Ah, I never thought about this being a secretary problem.
Well, initially I used it as an analogy for evolution and didn’t think too much about memorising/backtracking.
Oh wait, the mountaineer has memory about each peak he saw then he should go back to one of the high peaks he encountered before (assuming the flood hasn’t moped the floor yet, which is a given since he is still exploring), there is probably no irrecoverable rejections here like in secretary problem.
The second choice is a strange one. I think the entire group taking the best chance on one peak ALSO maximises the expected number of survivals, together with maximising each individual’s chance of survival.
But it still seems that “a higher chance that someone survives” is something that we want to take into the utility calculation when humanity wants to make choices in face of a catastrophes.
For example, if a coming disaster gives us two choices
(a): 50% chance that humans will go extinct, 50% chance nothing happens.
(b): 90% chance that 80% of humans will die.
The number of expected deaths of (b) significantly exceeds the one of (a), and (a) expects a greater number of humans surviving. But I guess many will agree that (b) is the better option to choose.
The key is that “humanity” doesn’t make decisions. Individuals do. The vast majority of individuals care more about themselves than about strangers, or about the statistical future masses. Public debate is mostly about signaling, so will be split between (a) and (b), depending on cultural/political affiliation. Actual behavior is generally selfish, so most will chose (a), maximizing their personal chances.

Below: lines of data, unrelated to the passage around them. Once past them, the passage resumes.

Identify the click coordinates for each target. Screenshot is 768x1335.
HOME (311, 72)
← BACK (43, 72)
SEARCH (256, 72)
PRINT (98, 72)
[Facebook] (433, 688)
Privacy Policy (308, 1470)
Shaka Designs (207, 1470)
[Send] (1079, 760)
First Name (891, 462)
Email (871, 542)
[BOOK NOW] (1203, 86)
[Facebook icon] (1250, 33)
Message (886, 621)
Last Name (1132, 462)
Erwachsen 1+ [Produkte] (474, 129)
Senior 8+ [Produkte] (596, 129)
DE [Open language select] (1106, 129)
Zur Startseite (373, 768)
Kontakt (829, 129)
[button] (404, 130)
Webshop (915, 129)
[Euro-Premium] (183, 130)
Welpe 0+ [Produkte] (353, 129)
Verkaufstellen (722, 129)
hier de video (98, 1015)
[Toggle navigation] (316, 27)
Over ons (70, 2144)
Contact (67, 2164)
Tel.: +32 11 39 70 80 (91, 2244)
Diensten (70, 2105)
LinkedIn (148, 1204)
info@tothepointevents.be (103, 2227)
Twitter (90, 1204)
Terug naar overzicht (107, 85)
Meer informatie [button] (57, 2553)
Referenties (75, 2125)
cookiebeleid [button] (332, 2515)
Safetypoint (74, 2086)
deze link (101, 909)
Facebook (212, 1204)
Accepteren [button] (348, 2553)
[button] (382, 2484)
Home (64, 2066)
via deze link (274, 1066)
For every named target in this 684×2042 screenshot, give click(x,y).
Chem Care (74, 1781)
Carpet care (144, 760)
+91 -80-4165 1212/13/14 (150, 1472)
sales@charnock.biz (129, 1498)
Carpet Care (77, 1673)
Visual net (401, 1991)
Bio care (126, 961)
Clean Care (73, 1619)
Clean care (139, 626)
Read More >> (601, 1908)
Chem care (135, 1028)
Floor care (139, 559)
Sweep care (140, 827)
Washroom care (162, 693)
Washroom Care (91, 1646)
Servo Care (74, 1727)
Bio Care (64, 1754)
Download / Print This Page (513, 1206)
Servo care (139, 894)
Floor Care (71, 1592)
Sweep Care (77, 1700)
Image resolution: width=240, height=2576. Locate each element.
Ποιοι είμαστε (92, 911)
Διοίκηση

Epistemic status: elaborating on a topic by using math on it; making the implicit explicit
From an collective standpoint, the utility function over #humans looks like this: it starts at 0 when there are 0 humans, slowly rises until it reaches “recolonization potential”, then rapidly shoots up, eventually slowing down but still linear. However, from an individual standpoint, the utility function is just 0 for death, 1 for life. Because of the shape of the collective utility function, you want to “disentangle” deaths, but the individual doesn’t have the same incentive.
Oh yes! This can make more sense now.
#humans has a decreasing marginal returns, since really the main concern for #humanity is the ability to recover, and that while increases with #humans it is not linear.
I do think individuals have “some” concerns about whether humanity in general will survive, since all humans still share *some* genes with each individual, the survival and propagation of strangers can still have some utility for a human individual (I’m not sure where am I going here...)
I agree that #humans has decreasing marginal returns at these scales—I meant linear in the asymptotic sense. (This is important because large numbers of possible future humans depend on humanity surviving today; if the world was going to end in a year then (a) would be better than (b). In other words, the point of recovering is to have lots of utility in the future.)
I don’t think most people care about their genes surviving into the far future. (If your reasoning is evolutionary, then read this if you haven’t already.) I agree that many people care about the far future, though.